**WHAT THE EXERCISE ASKS**
Search the records for the word "position" and pick out every line that has it.

**DATA FOR REVIEW**
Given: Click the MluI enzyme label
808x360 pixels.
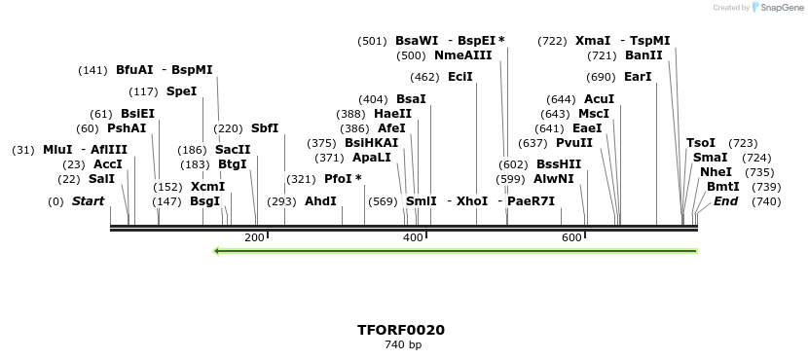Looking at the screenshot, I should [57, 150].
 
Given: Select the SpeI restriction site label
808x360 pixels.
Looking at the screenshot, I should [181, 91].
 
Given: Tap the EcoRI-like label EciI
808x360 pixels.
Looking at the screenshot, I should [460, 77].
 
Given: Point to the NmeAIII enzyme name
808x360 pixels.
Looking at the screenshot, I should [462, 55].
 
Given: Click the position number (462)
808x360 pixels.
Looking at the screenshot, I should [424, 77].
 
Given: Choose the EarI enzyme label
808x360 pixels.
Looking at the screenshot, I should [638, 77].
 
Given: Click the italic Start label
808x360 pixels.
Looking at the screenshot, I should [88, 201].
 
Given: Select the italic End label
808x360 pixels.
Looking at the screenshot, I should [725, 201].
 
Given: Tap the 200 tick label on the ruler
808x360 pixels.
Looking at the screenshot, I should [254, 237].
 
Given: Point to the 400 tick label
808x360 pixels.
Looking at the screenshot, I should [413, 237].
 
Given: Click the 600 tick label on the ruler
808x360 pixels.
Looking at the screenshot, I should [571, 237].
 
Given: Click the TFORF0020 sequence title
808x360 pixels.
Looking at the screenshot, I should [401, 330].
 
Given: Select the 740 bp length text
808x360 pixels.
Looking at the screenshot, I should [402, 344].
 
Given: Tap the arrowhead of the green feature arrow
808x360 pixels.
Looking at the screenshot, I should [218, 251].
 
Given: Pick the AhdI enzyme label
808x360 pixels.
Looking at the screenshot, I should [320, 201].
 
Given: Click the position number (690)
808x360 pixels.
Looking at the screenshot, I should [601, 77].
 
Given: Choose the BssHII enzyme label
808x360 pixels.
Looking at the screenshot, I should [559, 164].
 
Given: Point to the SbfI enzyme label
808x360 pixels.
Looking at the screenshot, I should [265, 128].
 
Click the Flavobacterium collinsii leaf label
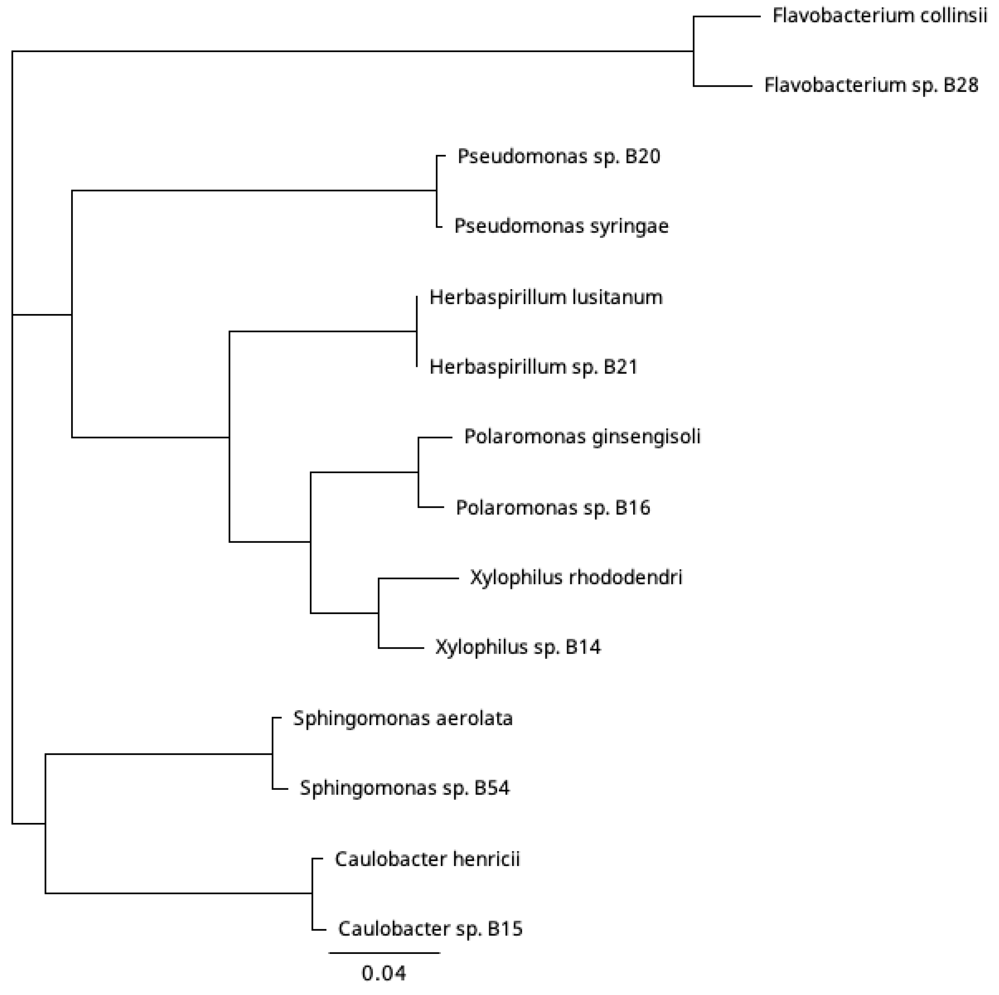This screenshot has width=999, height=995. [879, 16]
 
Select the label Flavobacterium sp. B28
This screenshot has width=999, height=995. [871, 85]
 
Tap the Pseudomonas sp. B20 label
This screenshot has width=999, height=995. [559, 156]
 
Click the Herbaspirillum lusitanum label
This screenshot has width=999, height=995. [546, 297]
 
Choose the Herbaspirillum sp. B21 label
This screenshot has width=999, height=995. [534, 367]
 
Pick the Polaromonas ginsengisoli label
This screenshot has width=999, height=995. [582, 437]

**TASK ANSWER**
Given: Click the position number (462)
Given: Click the position number (690)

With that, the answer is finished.